Adam is geboren en getogen in Kenia. Hij kent de wildernis op zijn duimpje en zit bij wijze van spreken liever dagenlang tussen leeuwen en zebra’s dan tussen de mensen. Hunter verwijt mensen als Adam dat ze geen oog hebben voor de noden van de groeiende bevolking. De toeristen willen slechts wilde dieren zien en inlandse krijgers in schitterende gewaden, niet de sloppenwijken van Nairobi. In feite hebben alle blanken, of het nu toeristen zijn of inheemsen, slechts oog voor het verleden, want de wildernis en de traditionele gewaden en gebruiken van stammen als de Samburu en de Masai zijn ten dode opgeschreven. Het moderne Kenia lijkt niet veel meer op het land dat Blixen en Hemingway in hun verhalen beschreven. Het is een dichtbevolkt, geïndustrialiseerd land met grote verschillen tussen arm en rijk, hoge misdaadcijfers en een door en door corrupte regering.

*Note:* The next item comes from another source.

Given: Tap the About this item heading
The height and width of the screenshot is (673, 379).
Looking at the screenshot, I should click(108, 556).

Toen ik in 1993 in Somalië een televisiedocumentaire maakte over oorlogscorrespondenten, heb ik een aantal van deze mannen goed leren kennen. Hunter is voor mij zoiets als hét prototype van de oorlogscorrespondent: ambitieus, hardwerkend en bevlogen. Zijn oprechtheid kan ook zeer arrogant overkomen. Ik ben me ervan bewust dat hij niet alleen mijn andere romanpersonages, maar ook mijn lezers kan irriteren. Dat is nu eenmaal een eigenschap van geëngageerde journalisten. Ik vind dan ook niet dat hij het leed van Afrika gebruikt als opstap voor een verdere carrière in de journalistiek, maar dat hij meent wat hij zegt en schrijft. Bovendien, als je iemand van desinteresse in het wel en wee van Afrika kunt beschuldigen, is het wel Esmé. Wanneer Hunter in Rwanda verblijft om verslag te doen van de genocide van de Hutu’s op de Tutsi’s, hoopt zij alleen dat hij vlug terugkeert naar Nairobi zodat ze weer tijd voor elkaar hebben. In dat infantiele egoïsme lijkt ze gelukkig absoluut niet op mij.

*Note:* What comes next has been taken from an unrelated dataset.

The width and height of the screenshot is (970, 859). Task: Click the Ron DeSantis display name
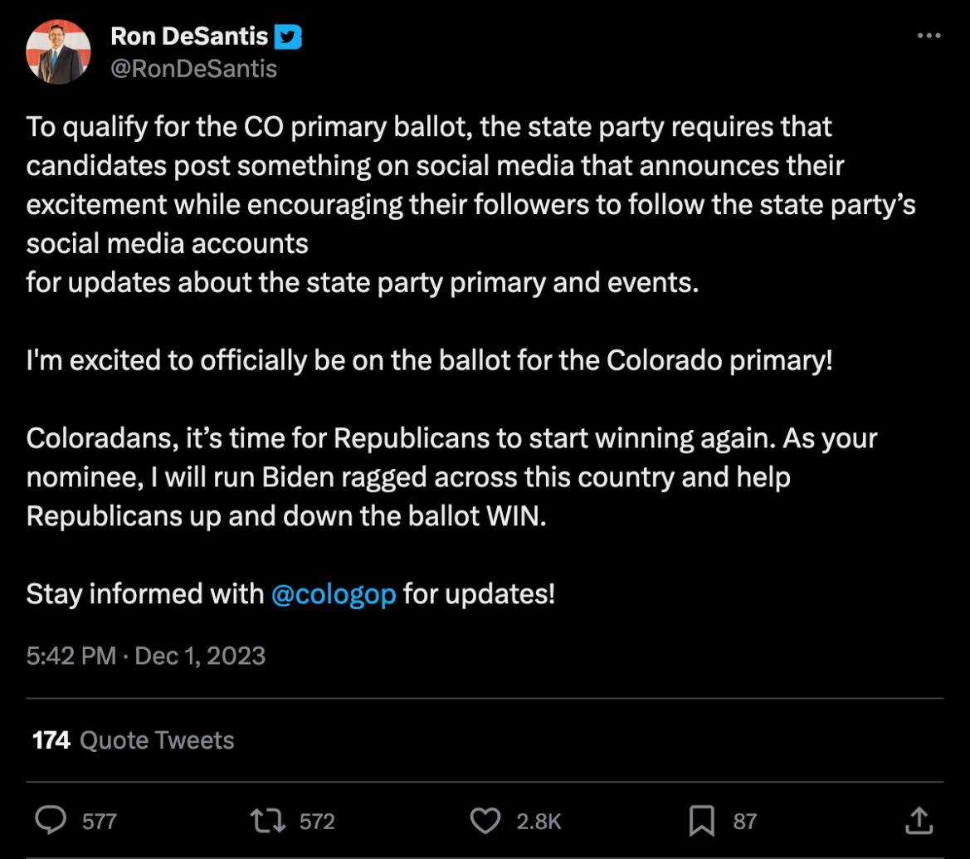coord(189,36)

Maar ze is wel in staat te veranderen. Aan het eind van het verhaal heeft ze beide mannen verloren, maar beseft ze toch dat ze niet kan terugkeren naar Italië en dat haar toekomst in Kenia ligt. Wat heeft haar het meest veranderd: haar ervaringen of Afrika zelf?

Ik denk vooral Afrika zelf. Ik ben ervan overtuigd dat de weidsheid en de leegte van het landschap, waarin je soms honderd kilometer ver kunt kijken zonder een mens te zien, de werking van onze Europese hersenen verandert. Als ik mijn familie in Rome bezoek, word ik na enkele dagen al overvallen door een gevoel van lichte benauwdheid. Alles staat zo dicht op elkaar in Europa, overal loop je letterlijk en figuurlijk mensen tegen het lijf. Vandaar dat veel oud-kolonialen zich niet kunnen aanpassen aan het leven in het vaderland en lijden aan een speciale vorm van heimwee die de Fransen le mal d’Afrique noemen. Bij mij is de scheiding tussen het Europese en het Afrikaanse deel van mijn persoonlijkheid al zover gevorderd dat ik deze roman in het Engels heb geschreven en niet in het Italiaans, wat toch mijn moedertaal is en de taal waarin ik al mijn scenario’s heb geschreven. Ik begon aan Wetten van de Wildernis in het Italiaans en zat al snel muurvast. “Probeer het eens in het Engels,” raadde een vriendin me aan, “dat is tenslotte de taal die je hier dagelijks gebruikt.” Ze had gelijk. Ik begon opnieuw in het Engels en schreef in één ruk de eerste versie. Voor mij is het daardoor niet alleen een roman over Afrika geworden, maar ook echt een Afrikaanse roman.

Francesca Marciano, Wetten van de Wildernis. Vertaald uit het Engels door Marga van den Herik, Bert Bakker, 1998, 336 blz., 890 frank.